Screenshot grounding data:
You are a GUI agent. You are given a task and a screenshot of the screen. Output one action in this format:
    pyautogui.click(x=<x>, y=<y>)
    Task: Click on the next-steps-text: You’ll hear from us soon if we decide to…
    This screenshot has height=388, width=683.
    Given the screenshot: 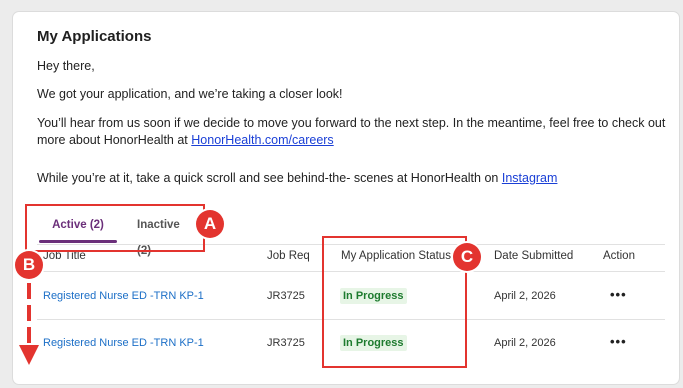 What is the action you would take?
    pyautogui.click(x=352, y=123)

* [BRIEF]:
Write out the entries above word for word, starting at their first line and ending after the line that contains "Task: Click on".

* [RESPONSE FOR THIS EXERCISE]:
You are a GUI agent. You are given a task and a screenshot of the screen. Output one action in this format:
    pyautogui.click(x=<x>, y=<y>)
    Task: Click on the next-steps-text: You’ll hear from us soon if we decide to…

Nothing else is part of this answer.